::: Data to process
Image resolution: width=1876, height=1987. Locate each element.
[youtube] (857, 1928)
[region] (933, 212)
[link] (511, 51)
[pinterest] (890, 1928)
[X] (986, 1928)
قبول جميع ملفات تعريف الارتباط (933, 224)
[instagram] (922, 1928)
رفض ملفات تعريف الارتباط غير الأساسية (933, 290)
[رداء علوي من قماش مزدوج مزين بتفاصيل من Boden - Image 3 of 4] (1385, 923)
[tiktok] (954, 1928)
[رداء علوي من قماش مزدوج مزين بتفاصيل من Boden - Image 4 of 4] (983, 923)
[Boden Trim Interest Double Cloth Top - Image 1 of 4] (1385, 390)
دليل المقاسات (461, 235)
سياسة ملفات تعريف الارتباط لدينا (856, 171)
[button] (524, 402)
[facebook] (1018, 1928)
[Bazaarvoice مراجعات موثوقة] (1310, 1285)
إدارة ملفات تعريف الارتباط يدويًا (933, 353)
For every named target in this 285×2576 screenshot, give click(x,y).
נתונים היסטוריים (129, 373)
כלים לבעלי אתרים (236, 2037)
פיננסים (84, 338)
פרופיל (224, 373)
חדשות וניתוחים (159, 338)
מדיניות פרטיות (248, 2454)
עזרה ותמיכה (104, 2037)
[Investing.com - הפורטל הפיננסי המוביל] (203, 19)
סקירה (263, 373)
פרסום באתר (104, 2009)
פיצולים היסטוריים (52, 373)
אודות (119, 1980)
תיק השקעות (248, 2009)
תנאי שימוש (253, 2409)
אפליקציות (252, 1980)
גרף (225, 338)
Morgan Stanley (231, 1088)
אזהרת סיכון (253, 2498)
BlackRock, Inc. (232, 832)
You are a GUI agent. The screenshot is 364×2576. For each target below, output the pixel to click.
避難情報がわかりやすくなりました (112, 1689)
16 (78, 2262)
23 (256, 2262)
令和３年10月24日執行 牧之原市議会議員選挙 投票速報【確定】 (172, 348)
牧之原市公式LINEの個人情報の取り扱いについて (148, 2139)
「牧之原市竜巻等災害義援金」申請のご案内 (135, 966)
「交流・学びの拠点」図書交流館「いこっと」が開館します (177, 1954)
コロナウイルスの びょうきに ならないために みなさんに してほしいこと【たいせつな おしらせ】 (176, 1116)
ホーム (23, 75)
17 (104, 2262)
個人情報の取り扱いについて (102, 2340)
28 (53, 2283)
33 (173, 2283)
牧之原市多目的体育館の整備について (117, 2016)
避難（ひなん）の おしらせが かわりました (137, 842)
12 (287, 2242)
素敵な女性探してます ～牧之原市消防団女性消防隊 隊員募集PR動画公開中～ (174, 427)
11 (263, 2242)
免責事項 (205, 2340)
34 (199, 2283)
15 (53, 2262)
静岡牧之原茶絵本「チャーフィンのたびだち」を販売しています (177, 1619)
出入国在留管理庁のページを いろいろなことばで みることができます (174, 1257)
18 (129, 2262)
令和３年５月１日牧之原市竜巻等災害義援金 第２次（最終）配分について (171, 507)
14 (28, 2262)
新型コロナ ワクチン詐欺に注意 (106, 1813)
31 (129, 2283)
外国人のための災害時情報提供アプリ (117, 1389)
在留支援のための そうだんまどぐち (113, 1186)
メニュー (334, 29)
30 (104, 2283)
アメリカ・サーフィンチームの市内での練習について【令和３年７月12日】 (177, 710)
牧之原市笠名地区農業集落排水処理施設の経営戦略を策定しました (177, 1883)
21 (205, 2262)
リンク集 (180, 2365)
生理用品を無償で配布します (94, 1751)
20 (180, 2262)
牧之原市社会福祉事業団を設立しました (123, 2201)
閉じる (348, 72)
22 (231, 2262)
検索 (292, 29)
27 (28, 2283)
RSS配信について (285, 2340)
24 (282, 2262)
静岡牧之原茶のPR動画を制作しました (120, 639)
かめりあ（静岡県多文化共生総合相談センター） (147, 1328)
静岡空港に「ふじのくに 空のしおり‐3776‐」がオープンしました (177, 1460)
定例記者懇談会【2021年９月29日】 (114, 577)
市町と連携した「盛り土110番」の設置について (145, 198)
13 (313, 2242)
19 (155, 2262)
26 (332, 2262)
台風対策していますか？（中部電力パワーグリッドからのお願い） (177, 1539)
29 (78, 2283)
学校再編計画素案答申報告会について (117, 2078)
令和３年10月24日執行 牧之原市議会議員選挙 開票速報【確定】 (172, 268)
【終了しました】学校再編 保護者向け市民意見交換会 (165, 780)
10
::::::
§ Instructions to follow
Wherever the word "الارتباط" occurs in the data, copy that whole line.

§ Answer space
قبول جميع ملفات تعريف الارتباط (933, 224)
رفض ملفات تعريف الارتباط غير الأساسية (933, 290)
سياسة ملفات تعريف الارتباط لدينا (856, 171)
إدارة ملفات تعريف الارتباط يدويًا (933, 353)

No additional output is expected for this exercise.